_Цель задания 1:_ Что, согласно тексту о Читателе и Игроке, создало жанровые гетто в литературе?
_Цель задания 2:_ Напишите продолжение текста о Читателе и Игроке, начав сразу после его последнего предложения.

_Страница:_
-------

Допустим, мы не знаем, что это за книга, — популярные штудии Мартина Гарднера, романтическая героика Дюма, трактат Шпенглера или сборник сиюминутных политических фельетонов.

Мы не знаем ни того, ни другого, но занятие первого человека (Читателя) привычно воспринимается как достойное и уважаемое, а занятие второго (Игрока) столь же привычно воспринимается как бездарная трата времени.

Нет ничего обиднее стереотипов, особенно когда для их появления и утверждения в массовом сознании есть множество веских оснований. Точно такие же стереотипы распространены, например, в отношении «жанровой» прозы; как и любое чрезмерное обобщение, они слишком примитивны, чтобы быть абсолютно верными; в любом жанре есть исключения, причастность к которым выглядит привлекательной уже для «мейнстрима». Но жанровые гетто в литературе появились не на пустом месте — стремительная индустриализация массовой культуры на рубеже XIX и XX веков создала их с той же неизбежно­стью, с какой человечество, расселившееся по разным материкам, разделилось на несколько рас.

-------

_Собранный материал:_
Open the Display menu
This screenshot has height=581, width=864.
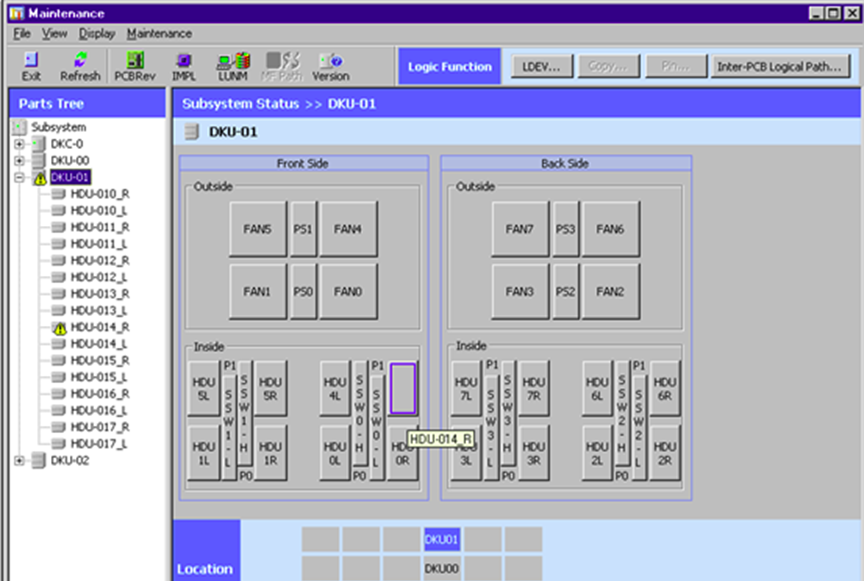click(x=97, y=33)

-------

_Ожидаемый ответ 1:_ Их создала стремительная индустриализация массовой культуры на рубеже XIX и XX веков.

_Ожидаемый ответ 2:_
Современные компьютерные игры (или, точнее, видеоигры — далеко не все они делаются для компьютеров) — это именно индустрия, авторские работы в этой области единичны. Следует ли воспринимать продукцию этой индустрии как предмет для вдумчивого исследования с позиций эстетики и этики?

Можно ответить просто и незамысловато — да.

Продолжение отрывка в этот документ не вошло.